“Let’s be real. Let’s not look only to the sky for rescue. Let’s look into the face of our brothers and sisters and there we will see the Christ.”
In sagging blue tights and wrinkled red cape, I, along with many of you (Don’t be shy!) would leap over tall buildings, save the pretty woman from the evil villain, and come crashing down onto our collective childhood bedroom floors with a loud thud. I would then climb back up on the bed, hold my cape out, stare straight ahead, and take flight . . . if only for an instant. Superman was my hero. He had superpowers and he was a ladies man . . . and he could still be cool even when wearing tights!
Then, Superman broke his neck.
How could this be? Superman was able to fly over mountains, zoom through the ocean, and soar through space. Superman even stopped a meteorite from destroying the earth. He did this with his own bare hands. Then, while riding a horse, Superman broke his neck. His body came crashing down. Only this time, he could not get back up.
It seemed as if the evil villain might win.
A Real God
It is my fear that we have turned God into Superman. We are so quick to call on God to rescue us, to save us from the evil villain, to appear, cape and all, only when we need Him . . . and then, when something goes wrong, or when we feel that God has failed us, we take Him and angrily throw Him back into the toy box and pull Him out again when we are ready to play.
I thought that evil was going to win. Superman was never going to fly again. What will we ever do? . . . and then he was there . . . in a wheelchair, body broken, red cape put away. Superman was back and he was ready to fight. He was not going to let evil win. He was not going to let the world forget about people who, like himself, may never walk (or fly) again. He became the voice – their voice . . . and it was hope that took flight. That is when he became real.
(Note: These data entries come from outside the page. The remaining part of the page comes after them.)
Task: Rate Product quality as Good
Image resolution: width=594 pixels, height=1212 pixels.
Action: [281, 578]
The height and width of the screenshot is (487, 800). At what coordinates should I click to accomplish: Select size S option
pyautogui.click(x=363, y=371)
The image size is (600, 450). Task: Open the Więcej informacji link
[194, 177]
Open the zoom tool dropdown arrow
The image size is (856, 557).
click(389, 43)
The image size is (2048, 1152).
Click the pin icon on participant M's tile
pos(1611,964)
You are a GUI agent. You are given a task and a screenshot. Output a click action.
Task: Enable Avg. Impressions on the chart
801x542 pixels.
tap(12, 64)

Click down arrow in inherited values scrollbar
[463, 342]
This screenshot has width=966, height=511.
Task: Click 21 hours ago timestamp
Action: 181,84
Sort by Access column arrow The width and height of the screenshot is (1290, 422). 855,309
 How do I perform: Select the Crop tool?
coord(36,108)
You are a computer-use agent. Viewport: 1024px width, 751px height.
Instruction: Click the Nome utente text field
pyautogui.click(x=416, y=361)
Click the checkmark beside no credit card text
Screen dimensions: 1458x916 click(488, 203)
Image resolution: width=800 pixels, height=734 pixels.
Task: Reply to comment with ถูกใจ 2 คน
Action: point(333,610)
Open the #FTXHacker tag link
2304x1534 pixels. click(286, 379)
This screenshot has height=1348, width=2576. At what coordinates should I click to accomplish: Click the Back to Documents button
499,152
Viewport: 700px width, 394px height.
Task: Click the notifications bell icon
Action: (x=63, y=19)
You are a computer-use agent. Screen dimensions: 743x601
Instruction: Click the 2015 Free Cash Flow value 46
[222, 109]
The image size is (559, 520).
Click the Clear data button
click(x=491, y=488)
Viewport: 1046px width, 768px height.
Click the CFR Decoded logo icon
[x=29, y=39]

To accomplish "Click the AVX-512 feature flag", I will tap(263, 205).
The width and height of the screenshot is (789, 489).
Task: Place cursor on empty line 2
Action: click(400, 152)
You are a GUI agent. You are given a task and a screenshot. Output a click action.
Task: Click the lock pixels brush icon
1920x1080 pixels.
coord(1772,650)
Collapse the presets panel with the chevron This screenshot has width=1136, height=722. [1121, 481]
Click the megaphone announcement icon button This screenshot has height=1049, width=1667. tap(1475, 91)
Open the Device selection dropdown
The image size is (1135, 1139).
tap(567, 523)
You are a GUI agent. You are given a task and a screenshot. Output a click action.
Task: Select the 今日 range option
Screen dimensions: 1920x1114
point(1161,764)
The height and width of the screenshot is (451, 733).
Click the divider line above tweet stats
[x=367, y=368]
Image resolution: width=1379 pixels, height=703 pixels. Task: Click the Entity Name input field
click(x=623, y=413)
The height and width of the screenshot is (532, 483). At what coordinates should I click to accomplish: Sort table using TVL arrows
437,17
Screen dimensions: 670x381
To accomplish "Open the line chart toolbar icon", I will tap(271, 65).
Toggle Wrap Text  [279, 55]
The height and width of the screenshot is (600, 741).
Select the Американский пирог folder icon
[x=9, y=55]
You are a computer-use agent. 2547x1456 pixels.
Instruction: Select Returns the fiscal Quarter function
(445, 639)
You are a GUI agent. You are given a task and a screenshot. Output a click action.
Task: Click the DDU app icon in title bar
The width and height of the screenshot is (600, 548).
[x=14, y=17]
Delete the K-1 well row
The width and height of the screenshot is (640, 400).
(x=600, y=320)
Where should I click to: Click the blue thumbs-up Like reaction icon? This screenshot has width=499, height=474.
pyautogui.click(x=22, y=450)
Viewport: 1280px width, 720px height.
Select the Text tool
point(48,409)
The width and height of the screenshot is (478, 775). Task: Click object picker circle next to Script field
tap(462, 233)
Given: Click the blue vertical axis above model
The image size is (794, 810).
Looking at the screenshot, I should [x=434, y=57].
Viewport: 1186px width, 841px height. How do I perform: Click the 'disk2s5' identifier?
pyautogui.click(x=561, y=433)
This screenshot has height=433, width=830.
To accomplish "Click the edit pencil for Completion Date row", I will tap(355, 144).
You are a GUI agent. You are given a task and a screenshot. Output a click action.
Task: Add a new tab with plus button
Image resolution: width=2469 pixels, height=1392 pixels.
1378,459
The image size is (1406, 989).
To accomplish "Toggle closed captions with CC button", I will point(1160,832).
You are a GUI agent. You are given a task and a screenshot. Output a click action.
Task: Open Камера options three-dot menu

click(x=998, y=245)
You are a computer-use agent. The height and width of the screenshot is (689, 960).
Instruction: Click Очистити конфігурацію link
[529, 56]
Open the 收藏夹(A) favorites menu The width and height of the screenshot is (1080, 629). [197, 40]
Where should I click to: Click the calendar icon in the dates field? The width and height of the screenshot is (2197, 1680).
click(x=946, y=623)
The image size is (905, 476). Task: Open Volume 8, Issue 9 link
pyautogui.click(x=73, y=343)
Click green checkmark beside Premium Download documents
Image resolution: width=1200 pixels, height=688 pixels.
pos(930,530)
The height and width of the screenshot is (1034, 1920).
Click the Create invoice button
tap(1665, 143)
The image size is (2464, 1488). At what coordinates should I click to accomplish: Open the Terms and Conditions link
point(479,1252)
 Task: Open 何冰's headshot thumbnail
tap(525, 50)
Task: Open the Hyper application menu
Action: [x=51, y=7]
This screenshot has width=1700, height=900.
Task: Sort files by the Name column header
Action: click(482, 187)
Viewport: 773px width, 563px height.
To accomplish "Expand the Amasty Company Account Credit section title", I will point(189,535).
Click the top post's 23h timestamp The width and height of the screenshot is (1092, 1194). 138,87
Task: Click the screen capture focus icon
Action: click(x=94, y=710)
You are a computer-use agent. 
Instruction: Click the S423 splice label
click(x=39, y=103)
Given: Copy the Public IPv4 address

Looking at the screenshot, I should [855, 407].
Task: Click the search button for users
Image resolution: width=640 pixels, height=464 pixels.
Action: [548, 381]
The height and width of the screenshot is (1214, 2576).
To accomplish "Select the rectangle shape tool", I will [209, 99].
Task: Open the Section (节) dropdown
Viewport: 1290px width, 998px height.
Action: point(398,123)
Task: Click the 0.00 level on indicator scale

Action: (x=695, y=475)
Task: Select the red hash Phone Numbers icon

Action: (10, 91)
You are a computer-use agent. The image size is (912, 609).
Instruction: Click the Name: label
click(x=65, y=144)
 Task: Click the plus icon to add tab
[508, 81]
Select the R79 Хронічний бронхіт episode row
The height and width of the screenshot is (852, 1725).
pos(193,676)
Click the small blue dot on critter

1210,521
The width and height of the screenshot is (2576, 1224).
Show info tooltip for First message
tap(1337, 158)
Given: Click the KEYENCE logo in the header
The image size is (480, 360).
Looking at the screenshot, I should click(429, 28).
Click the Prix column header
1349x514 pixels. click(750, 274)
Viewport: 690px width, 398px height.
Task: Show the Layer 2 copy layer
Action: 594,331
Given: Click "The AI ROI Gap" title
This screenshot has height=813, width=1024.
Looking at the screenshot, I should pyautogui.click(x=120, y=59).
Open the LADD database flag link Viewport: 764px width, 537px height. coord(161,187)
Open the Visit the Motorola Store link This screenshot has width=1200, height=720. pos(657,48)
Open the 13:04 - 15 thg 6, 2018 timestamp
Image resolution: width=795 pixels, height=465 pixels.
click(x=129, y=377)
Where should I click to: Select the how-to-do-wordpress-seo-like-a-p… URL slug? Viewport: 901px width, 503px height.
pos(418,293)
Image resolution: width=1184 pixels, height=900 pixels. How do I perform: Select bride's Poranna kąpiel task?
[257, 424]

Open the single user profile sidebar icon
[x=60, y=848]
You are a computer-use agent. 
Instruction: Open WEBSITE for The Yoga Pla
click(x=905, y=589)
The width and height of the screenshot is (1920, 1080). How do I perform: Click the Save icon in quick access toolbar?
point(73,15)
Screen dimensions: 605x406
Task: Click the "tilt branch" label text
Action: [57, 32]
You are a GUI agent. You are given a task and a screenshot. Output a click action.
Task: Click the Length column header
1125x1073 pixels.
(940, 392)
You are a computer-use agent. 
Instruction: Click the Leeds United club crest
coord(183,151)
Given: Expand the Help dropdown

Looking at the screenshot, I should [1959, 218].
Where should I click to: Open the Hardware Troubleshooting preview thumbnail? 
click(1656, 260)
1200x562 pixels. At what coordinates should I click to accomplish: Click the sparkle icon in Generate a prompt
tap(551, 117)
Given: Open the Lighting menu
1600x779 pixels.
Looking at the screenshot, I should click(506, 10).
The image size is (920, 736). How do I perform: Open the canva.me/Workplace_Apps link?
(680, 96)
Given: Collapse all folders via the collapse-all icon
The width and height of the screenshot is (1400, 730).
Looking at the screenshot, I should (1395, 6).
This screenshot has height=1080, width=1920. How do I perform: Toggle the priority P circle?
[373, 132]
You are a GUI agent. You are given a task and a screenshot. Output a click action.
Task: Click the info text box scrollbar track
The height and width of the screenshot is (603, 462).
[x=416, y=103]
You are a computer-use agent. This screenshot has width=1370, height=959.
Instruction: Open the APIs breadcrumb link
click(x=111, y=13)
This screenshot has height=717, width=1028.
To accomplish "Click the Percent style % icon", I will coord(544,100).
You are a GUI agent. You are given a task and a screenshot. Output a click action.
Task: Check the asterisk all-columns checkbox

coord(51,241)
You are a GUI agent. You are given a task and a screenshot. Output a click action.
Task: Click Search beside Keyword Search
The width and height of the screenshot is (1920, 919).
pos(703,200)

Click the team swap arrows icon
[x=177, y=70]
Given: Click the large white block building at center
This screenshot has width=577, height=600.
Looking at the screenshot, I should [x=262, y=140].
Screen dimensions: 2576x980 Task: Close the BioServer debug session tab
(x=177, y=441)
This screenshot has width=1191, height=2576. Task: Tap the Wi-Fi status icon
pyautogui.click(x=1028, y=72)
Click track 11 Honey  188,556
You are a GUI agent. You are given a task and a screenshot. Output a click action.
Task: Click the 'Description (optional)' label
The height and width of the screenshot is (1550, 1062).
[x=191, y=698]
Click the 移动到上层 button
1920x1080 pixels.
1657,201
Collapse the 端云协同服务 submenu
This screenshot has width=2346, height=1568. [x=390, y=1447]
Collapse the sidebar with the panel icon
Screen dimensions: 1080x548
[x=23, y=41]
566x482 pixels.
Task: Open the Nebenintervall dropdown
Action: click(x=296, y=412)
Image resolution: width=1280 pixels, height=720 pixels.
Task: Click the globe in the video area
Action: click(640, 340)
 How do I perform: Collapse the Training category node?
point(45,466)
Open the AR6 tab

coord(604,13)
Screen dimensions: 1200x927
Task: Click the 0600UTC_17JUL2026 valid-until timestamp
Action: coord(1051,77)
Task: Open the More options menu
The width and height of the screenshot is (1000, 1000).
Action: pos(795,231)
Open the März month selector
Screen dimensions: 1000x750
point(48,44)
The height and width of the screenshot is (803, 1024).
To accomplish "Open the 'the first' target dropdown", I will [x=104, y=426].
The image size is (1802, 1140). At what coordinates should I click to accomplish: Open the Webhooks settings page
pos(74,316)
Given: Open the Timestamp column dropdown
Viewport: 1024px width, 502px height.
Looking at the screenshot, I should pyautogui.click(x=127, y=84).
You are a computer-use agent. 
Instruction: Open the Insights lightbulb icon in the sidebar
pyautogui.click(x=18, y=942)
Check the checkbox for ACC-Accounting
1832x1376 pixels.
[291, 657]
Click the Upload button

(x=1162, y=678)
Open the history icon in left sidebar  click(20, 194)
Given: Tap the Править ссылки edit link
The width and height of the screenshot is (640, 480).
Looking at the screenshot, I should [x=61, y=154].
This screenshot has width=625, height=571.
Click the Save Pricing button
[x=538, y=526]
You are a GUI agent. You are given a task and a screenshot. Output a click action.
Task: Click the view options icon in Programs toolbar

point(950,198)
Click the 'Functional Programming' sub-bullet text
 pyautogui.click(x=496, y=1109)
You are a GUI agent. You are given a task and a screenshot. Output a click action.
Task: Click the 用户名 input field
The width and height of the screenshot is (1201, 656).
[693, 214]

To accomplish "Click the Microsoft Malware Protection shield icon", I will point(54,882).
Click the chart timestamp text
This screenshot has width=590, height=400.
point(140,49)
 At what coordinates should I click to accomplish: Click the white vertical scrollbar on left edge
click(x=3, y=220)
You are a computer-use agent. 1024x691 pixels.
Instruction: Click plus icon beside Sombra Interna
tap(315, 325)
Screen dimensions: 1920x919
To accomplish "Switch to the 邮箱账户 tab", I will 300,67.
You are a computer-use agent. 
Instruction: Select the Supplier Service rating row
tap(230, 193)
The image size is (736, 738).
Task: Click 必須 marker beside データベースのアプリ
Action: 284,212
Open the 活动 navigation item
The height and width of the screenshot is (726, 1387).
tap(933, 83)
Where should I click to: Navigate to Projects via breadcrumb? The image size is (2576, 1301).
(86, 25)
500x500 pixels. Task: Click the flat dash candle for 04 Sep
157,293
It was not until, body broken, spirit exhausted, did God become real and walk among us. Superman was put back on the shelf for another day and Jesus came and dwelt among us. There was no special lighting, make-up, or body doubles.
Let’s be real. Let’s not look only to the sky for rescue. Let’s look into the face of our brothers and sisters and there we will see the Christ.
Roger Hutchison is Canon for Children’s Ministries at Trinity Episcopal Cathedral in Columbia, South Carolina. Also a painter, his book is entitled “The Painting Table.”